**Task brief**
Restate the records in full and exactly, with no images included.

**Information shown**
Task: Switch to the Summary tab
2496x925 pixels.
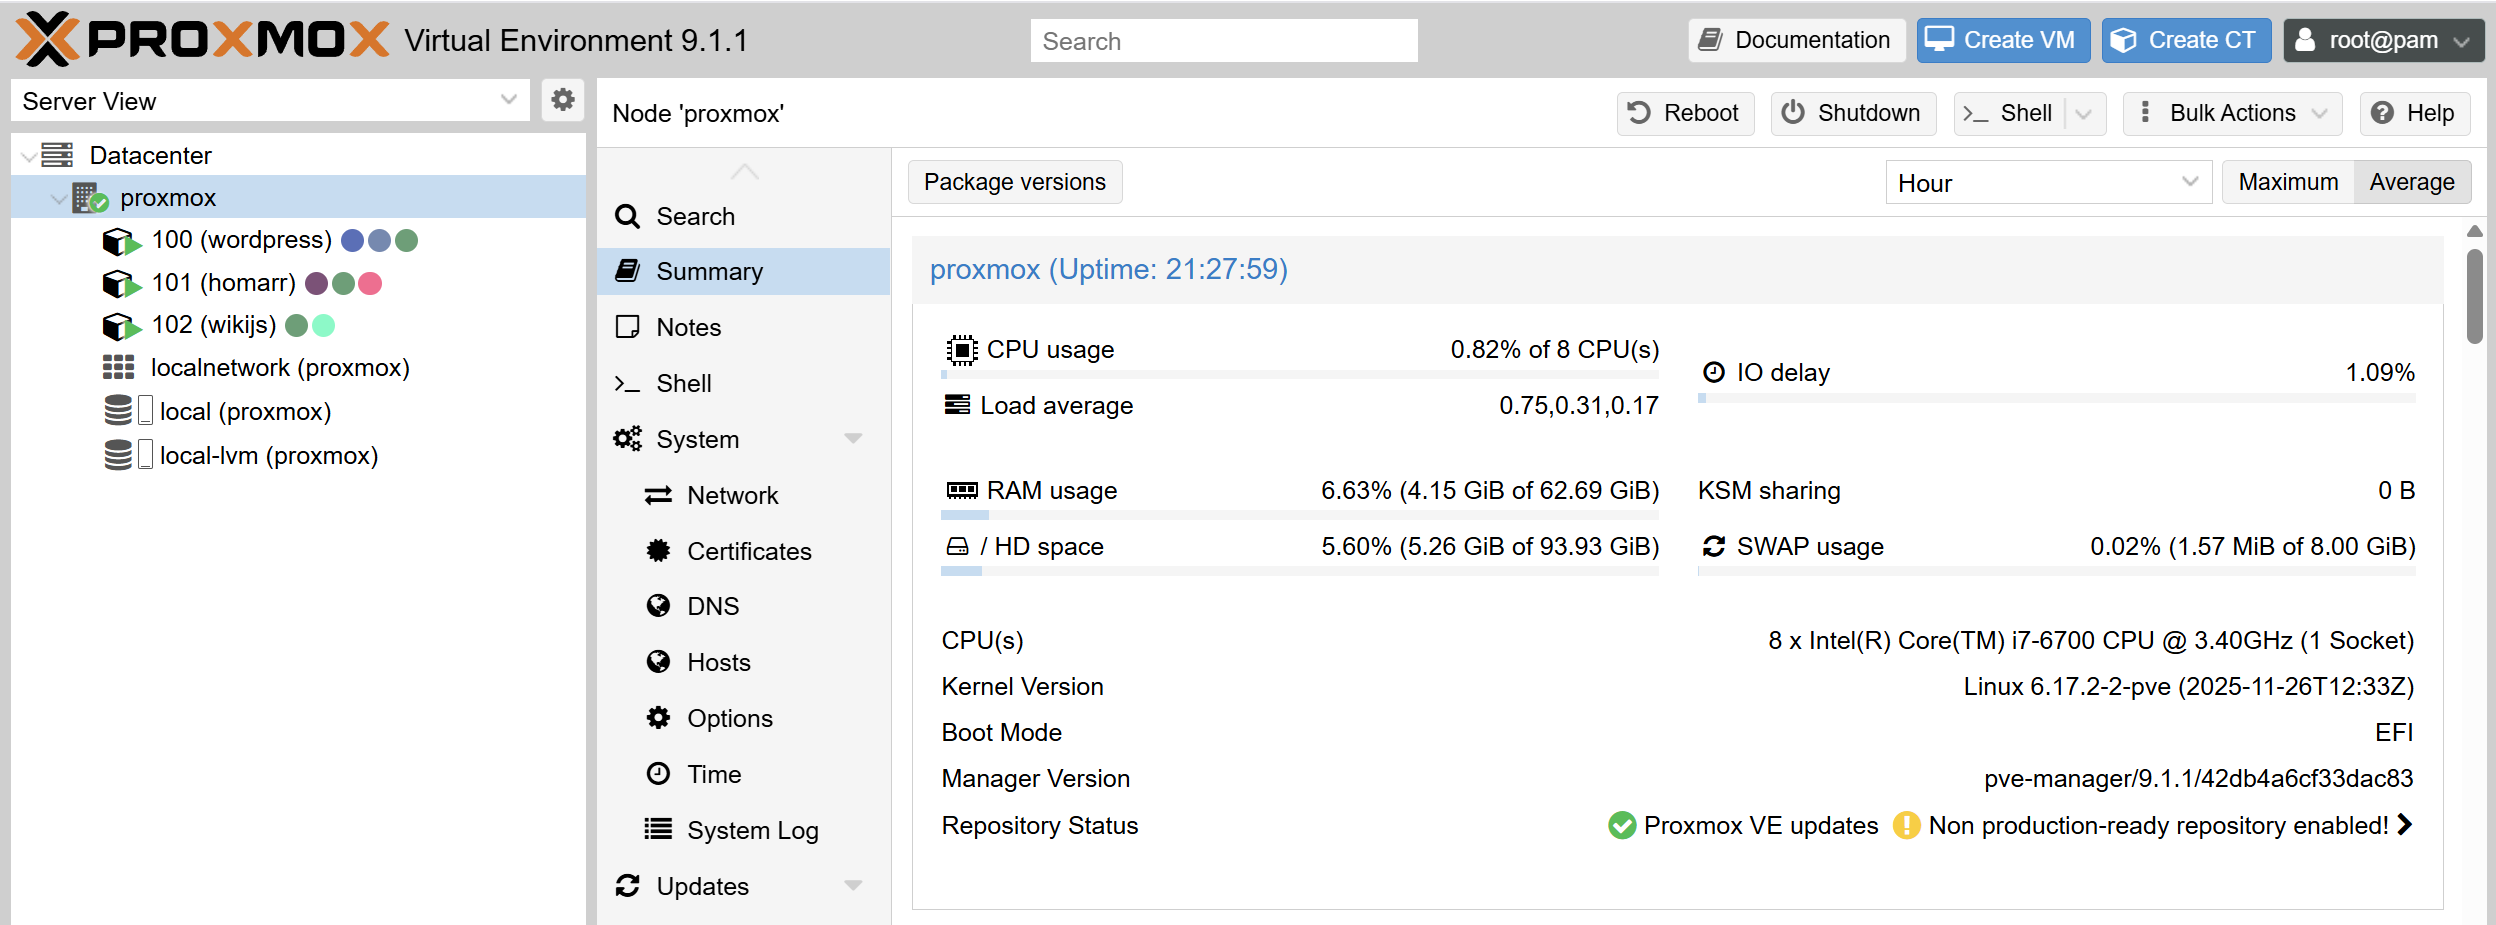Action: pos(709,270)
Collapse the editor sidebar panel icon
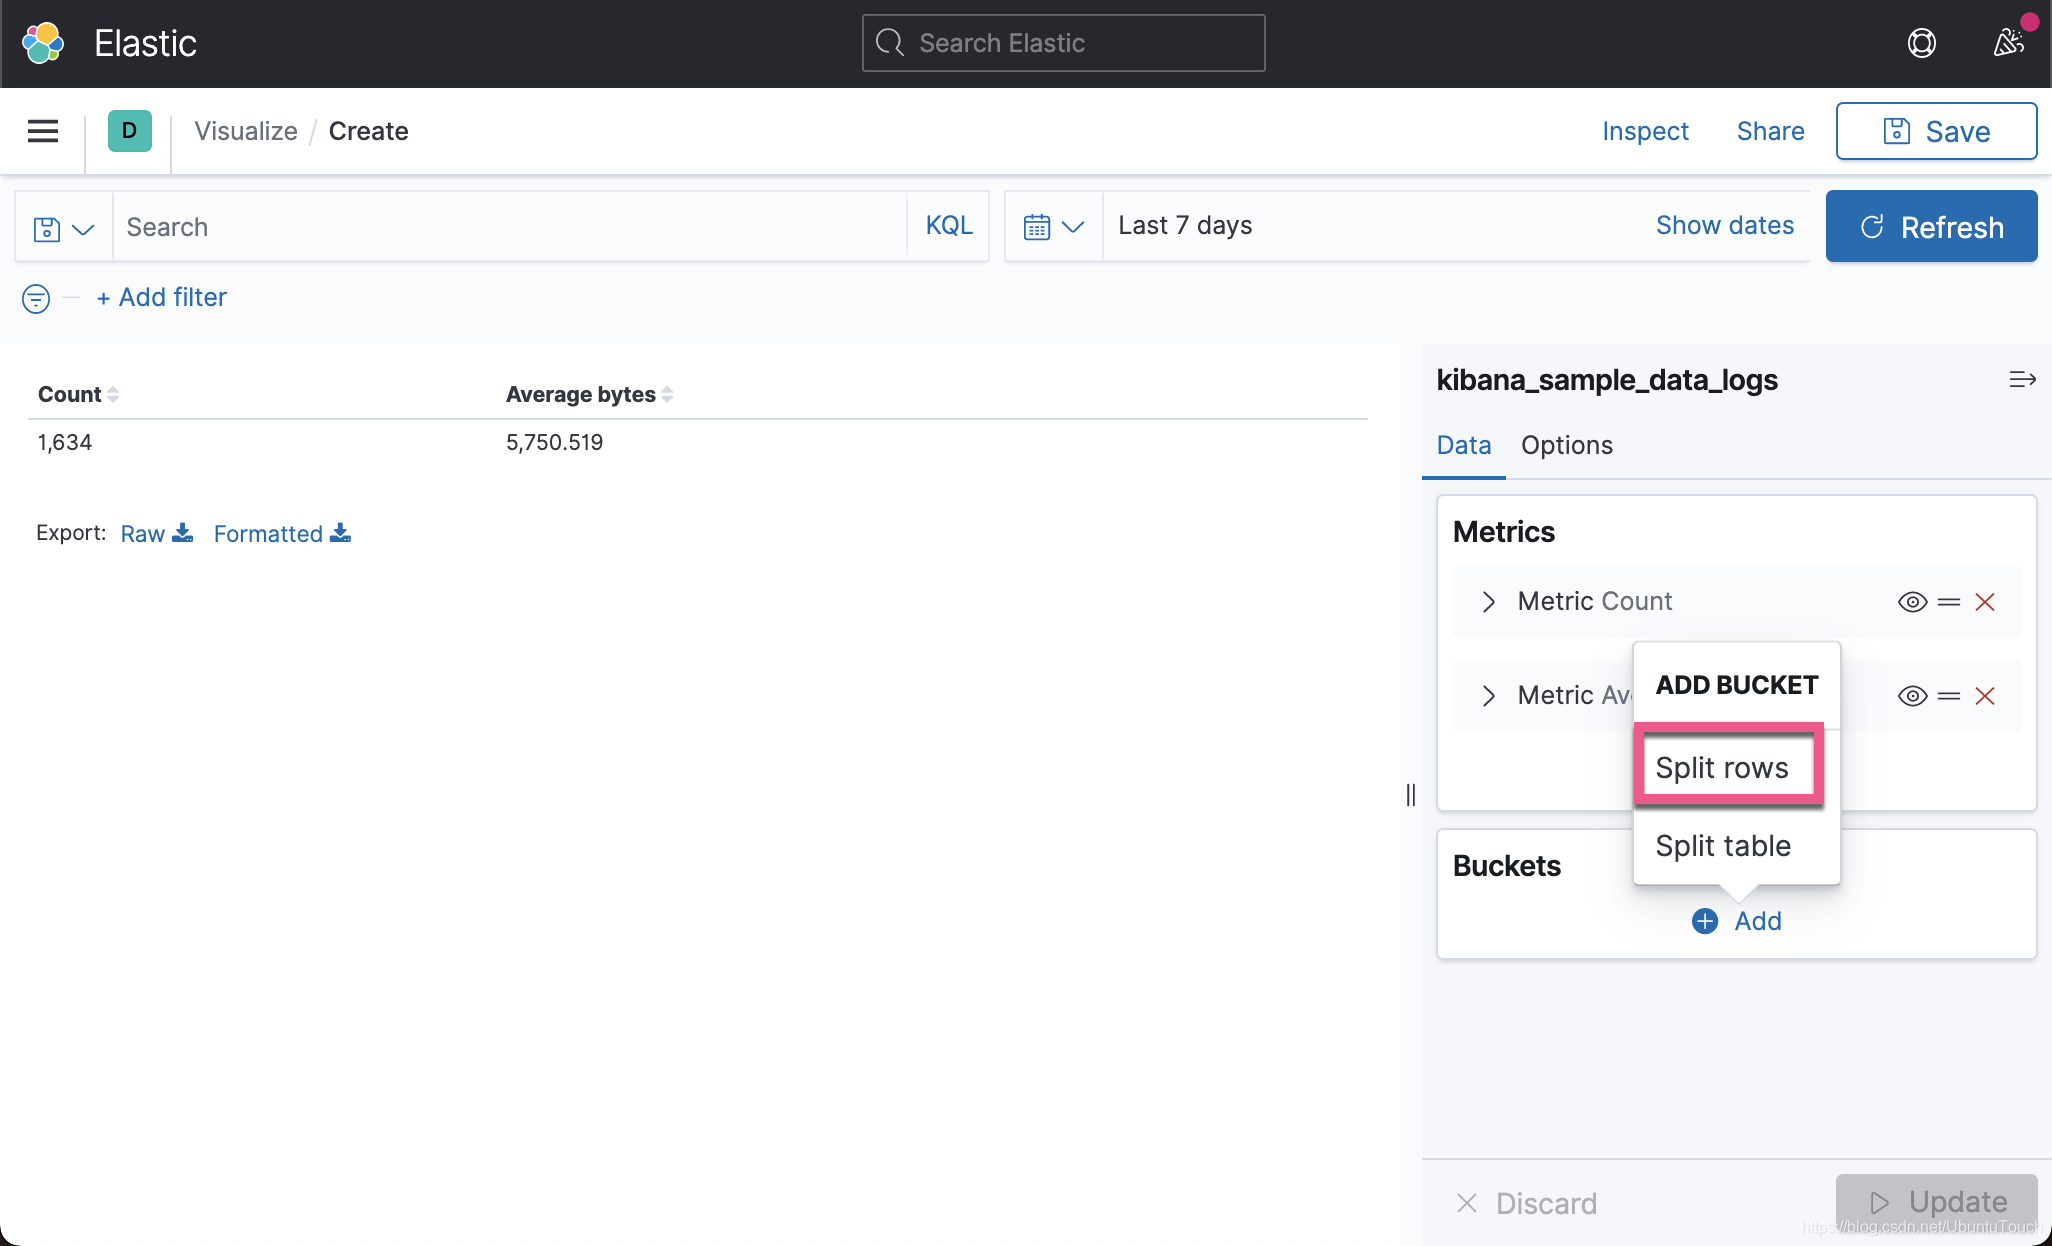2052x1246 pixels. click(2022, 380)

**Problem solution**
Task: Switch to the Summary tab
2496x925 pixels.
Action: pos(709,270)
Collapse the editor sidebar panel icon
2052x1246 pixels. click(2022, 380)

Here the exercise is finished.